EXERCISE DETAILS: Your task is to reproduce exactly the lines that run from the beginning of the data through the line where "[Pinterest] (69, 178)" appears.
**** DATA EXCERPTS ****
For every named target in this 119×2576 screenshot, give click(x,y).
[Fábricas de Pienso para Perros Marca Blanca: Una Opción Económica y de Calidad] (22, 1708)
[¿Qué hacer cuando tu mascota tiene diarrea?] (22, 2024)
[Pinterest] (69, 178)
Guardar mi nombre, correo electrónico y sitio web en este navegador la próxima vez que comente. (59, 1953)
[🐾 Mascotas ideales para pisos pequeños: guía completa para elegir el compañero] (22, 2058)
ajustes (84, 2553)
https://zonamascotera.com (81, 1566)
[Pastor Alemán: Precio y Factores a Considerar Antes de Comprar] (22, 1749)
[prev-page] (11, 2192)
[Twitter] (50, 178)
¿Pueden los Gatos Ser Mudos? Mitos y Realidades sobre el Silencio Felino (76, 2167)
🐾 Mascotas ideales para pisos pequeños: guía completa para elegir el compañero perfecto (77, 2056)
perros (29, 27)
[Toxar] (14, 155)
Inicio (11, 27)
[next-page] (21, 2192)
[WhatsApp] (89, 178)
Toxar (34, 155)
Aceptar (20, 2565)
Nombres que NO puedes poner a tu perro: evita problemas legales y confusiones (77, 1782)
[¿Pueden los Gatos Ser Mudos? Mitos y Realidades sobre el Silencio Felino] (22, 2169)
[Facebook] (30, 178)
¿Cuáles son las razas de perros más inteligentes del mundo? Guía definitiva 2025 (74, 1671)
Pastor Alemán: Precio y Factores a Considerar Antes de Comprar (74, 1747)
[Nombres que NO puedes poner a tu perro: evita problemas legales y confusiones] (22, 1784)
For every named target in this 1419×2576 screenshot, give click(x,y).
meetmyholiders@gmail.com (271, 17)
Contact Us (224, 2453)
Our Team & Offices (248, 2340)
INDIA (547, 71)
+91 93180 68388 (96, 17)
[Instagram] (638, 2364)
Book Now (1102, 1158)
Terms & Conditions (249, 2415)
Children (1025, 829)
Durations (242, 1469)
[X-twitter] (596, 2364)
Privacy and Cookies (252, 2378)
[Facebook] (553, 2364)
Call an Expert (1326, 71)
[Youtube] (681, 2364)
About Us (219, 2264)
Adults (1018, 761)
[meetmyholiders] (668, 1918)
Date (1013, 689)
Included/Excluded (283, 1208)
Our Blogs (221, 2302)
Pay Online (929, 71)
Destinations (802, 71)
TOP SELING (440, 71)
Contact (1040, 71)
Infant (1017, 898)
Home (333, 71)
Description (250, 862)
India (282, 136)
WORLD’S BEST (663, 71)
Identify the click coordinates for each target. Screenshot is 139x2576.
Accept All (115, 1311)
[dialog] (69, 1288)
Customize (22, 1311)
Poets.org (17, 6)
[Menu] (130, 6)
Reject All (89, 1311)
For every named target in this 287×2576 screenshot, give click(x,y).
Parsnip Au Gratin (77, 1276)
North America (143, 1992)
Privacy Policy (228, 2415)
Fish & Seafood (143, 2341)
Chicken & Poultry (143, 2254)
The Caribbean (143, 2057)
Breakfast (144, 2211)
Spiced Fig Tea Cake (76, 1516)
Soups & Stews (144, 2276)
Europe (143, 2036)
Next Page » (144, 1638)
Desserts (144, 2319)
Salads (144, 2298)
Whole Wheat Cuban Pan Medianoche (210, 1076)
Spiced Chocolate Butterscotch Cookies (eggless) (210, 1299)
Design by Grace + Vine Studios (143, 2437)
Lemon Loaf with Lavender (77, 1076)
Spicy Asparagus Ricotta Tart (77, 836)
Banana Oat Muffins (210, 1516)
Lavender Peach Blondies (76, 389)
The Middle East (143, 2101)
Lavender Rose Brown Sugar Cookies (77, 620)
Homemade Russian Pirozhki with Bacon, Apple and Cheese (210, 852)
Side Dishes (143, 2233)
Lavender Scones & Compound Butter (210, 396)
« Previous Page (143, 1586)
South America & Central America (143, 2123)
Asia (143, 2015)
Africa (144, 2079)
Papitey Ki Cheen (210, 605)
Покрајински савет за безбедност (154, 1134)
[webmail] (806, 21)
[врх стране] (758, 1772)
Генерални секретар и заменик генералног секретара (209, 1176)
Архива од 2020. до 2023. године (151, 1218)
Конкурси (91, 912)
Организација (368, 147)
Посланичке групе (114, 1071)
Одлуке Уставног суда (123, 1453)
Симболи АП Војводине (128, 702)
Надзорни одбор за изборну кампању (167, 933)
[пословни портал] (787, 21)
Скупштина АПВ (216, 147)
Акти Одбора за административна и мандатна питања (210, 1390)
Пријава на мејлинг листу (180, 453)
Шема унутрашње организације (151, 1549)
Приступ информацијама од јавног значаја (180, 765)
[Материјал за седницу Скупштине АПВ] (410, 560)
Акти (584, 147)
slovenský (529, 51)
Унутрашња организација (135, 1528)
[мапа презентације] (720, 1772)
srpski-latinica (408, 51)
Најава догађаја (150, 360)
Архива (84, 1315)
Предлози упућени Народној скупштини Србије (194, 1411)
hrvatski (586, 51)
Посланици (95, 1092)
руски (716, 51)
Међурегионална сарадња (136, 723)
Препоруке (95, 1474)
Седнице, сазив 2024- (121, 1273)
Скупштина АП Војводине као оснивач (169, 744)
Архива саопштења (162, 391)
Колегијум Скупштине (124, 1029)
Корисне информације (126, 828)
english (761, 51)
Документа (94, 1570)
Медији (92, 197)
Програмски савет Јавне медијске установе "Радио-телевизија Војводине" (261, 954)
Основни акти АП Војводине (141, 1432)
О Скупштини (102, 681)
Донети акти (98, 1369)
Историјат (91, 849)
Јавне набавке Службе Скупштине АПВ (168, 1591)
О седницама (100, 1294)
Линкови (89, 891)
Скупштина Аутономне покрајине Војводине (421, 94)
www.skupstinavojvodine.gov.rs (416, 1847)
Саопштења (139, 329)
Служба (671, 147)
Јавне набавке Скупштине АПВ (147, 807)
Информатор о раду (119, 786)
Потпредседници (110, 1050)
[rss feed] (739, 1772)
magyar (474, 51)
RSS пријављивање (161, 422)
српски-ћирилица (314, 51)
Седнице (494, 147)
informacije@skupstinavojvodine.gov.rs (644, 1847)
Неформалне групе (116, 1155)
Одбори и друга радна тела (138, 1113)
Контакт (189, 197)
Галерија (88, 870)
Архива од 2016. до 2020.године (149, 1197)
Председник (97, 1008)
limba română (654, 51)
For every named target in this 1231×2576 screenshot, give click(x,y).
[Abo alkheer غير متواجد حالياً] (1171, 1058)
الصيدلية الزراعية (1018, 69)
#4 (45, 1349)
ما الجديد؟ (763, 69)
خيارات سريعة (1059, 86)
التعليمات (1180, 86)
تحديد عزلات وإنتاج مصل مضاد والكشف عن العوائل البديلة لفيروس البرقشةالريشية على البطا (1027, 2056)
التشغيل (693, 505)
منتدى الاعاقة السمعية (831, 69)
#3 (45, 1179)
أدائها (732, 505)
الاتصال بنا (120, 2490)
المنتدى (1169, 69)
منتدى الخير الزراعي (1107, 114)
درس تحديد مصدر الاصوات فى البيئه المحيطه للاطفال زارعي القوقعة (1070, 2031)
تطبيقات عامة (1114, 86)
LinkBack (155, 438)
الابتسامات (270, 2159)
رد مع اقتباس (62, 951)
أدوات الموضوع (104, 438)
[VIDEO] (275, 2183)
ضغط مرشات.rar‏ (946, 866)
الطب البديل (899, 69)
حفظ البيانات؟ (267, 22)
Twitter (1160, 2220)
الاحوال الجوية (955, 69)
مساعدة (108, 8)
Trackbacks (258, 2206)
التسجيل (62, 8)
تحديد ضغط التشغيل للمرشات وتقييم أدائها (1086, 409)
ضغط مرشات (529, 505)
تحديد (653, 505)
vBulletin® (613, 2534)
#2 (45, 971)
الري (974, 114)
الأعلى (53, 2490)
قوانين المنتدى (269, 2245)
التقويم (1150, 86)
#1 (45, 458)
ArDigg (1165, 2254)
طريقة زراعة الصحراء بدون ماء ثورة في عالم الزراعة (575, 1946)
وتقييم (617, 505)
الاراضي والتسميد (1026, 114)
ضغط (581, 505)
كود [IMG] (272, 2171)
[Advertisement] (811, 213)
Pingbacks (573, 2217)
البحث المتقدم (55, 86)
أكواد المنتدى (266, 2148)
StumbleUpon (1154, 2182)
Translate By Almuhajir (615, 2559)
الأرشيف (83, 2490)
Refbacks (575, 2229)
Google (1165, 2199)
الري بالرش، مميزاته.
****
ANSWER BELOW:
For every named target in this 119×2576 screenshot, give click(x,y).
[Fábricas de Pienso para Perros Marca Blanca: Una Opción Económica y de Calidad] (22, 1708)
[¿Qué hacer cuando tu mascota tiene diarrea?] (22, 2024)
[Pinterest] (69, 178)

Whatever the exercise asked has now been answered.